Mathews: The system that was specified for implementation in the language of the Balanced Budget Act 1997 calls for budget neutrality in the first year. This means that reimbursements aren’t likely to undergo much change initially. Expenditures under the current regulations are projected through 1999, which is the base-line year. After that, there is a mechanism built into law that specifies annual updates on expenditures.

For the first several years, the updates will be based on the hospital market basket rate minus 1%. This does not mean that hospital payment rates will automatically increase by that amount. But it does reflect the increased rate of total Medicare expenditures for outpatient services. The methodology is certain to be a mechanism for restraining the rate of growth Medicare outpatient payments into future years.

ORM: Are providers likely to see a big difference in actual reimbursements?

Mathews: At this point, we can’t say. It will depend on the system HCFA ultimately adopts to price the services under prospective payment. It will also depend on the mix of services that each provider delivers. Certain high-volume procedures will receive higher reimbursements based on the relative weights HCFA will assign to those procedures. We’re still at an early stage of doing our own impact analysis of these factors.

Because so much depends on the final pricing mechanism, I wouldn’t say that providers will eventually see fewer dollars than what they are presently getting. But we can say that the aggregate dollar amounts will be the same in the first year. There is likely to be some redistribution across hospitals, but the size of the pot will initially remain the same.

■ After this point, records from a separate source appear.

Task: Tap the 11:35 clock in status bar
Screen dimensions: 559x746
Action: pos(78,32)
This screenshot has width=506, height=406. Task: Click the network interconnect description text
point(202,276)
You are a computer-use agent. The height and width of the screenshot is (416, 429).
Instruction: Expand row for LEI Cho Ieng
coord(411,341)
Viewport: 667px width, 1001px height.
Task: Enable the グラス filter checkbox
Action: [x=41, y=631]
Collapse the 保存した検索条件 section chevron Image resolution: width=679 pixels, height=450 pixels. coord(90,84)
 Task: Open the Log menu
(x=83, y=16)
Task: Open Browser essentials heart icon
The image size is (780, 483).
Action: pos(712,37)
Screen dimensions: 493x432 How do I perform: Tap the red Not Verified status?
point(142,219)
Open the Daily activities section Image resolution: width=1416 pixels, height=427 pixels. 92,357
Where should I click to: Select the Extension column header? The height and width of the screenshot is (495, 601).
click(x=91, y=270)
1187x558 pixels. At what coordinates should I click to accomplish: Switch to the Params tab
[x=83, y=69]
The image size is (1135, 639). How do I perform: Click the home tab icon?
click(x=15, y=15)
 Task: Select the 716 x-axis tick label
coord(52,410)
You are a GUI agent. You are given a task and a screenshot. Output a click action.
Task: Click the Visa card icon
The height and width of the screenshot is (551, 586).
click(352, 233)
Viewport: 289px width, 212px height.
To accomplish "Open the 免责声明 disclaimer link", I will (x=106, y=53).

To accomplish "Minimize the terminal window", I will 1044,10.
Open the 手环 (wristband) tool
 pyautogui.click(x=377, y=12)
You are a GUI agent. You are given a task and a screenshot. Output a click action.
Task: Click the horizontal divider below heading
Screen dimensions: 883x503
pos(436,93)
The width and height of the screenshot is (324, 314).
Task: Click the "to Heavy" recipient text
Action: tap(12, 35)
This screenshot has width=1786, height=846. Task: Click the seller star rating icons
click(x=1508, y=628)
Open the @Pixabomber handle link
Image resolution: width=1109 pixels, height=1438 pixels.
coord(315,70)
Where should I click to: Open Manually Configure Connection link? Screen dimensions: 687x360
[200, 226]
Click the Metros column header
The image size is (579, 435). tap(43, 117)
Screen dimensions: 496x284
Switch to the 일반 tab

ORM: Hospitals reacted quite negatively to Medicare’s inpatient PPS using diagnosis related groups [DRGs]. Are similar reactions being reported with regard to APCs?

Mathews: I don’t think so. In our dealings with hospital groups based here in Washington, DC, there’s more of an air of inevitability but not a sense of doom. The sense I get is that hospitals want to be a player in this game. They want to have a seat at the table when it comes to determining how the system will be implemented. I think it’s a positive attitude. The mechanics of dealing with an outpatient PPS are a little more amorphous than DRGs because of the inherent complexity of defining exactly what it is you’re paying for on the outpatient side. But hospitals do understand the basics and what they need to do to be successful within the system.

ORM: What assurances will providers have that the PPS will be a fair system? Will APCs ultimately turn out to be as bad as the current system?

Mathews: I honestly don’t believe that. No one we know is looking to stick it to hospitals by implementing this system. There is a genuine dialogue between HCFA and hospitals regarding APCs. Obviously, there will be winners and losers once the system gets fully implemented. But it won’t be out of any nefarious design on HCFA’s part. Medicare is a complicated system. It’s a system that has emerged as a function of the political process. It’s a product of years of compromise. There will always be someone who is unhappy with end results. But it can also be argued that hospitals have done fairly well under the Medicare system.